Feature Articles: Development of IOWN with Global Partners

Vol. 20, No. 5, pp. 24–31, May 2022. https://doi.org/10.53829/ntr202205fa3

Data-centric-infrastructure Functional Architecture

Hitoshi Masutani, Christoph Schumacher, and Koichi Takasugi

Abstract

Society is changing at a rapid pace due to technical innovations in Internet technologies and cloud computing. In the near future, ever-more refined artificial-intelligence applications are expected, working on ever-larger data sets. Implementing such applications requires increasing the computational capacity available to the providers of such newly emerging services. However, energy consumption of such services must be reduced to achieve ESG (environmental, social, and governance) and the sustainable development goals. To fulfill both of these objectives at the same time, a drastic rethink of computing infrastructure is required. With this in mind, the IOWN Global Forum is creating the data-centric-infrastructure (DCI) functional architecture. This article gives an overview of the first DCI functional architecture reference document about this next-generation computing foundation.

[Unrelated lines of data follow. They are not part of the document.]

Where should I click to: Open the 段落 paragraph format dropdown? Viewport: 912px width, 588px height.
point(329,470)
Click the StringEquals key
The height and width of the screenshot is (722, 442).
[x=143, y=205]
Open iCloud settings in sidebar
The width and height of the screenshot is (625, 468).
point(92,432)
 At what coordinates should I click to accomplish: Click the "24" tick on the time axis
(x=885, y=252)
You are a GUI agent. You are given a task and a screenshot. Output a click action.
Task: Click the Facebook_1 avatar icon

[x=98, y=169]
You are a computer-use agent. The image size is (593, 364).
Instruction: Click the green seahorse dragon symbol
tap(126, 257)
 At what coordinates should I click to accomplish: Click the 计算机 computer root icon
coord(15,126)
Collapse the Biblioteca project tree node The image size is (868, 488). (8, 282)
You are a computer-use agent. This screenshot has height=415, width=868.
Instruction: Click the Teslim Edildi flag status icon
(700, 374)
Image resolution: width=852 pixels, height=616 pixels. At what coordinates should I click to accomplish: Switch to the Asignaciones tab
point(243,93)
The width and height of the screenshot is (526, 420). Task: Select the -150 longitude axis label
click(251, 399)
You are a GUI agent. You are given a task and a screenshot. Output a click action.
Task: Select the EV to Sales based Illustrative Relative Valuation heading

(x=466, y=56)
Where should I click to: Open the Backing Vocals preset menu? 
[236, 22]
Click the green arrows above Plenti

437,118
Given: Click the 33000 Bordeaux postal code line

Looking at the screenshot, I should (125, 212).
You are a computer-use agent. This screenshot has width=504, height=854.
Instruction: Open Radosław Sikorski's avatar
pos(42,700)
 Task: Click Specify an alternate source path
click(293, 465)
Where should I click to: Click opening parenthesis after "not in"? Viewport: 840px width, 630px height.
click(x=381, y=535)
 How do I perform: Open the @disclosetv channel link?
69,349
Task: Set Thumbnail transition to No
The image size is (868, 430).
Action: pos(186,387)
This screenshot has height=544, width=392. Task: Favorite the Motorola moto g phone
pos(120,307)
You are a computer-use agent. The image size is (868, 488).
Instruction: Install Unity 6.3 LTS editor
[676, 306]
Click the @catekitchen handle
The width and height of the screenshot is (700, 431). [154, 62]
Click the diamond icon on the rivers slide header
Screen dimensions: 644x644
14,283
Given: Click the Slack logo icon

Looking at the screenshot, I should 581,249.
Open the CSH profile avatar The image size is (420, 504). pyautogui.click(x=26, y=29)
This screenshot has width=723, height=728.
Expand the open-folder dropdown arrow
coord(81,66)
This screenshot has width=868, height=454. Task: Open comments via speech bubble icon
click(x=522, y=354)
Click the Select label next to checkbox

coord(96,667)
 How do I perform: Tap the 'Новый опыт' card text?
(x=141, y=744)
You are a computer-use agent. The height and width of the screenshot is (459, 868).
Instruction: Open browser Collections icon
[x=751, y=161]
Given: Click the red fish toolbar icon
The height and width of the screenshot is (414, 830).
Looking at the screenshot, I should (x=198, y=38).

Keywords: IOWN, data-centric, DCI

PDF

1. The data-centric-infrastructure computing platform

The IOWN Global Forum (IOWN GF) is specifying a holistic architecture that comprises both networking and computing, as illustrated in Fig. 1 and published the first data-centric-infrastructure (DCI) functional architecture reference document in January 2022 [1]. Within this overall architecture, the DCI subsystem provides computing and networking services to various types of applications. The DCI is specified with the assumption that a high-performance optical network, the Open All-Photonic Network (Open APN) [2], is available for mid- and long-range data transfers. The goal with the DCI is to provide a quality of service (QoS)-managed execution environment for applications making use of multiple types of computing resources, such as central processing units (CPUs), memory, field-programmable gate arrays (FPGAs), and graphics processing units (GPUs), that are placed in a distributed fashion. These computing resources that the DCI will include comprise both generic computation elements and accelerators for artificial intelligence (AI) processing. The DCI makes computing resources available to applications via application programming interfaces (APIs) accommodating the needs of service providers.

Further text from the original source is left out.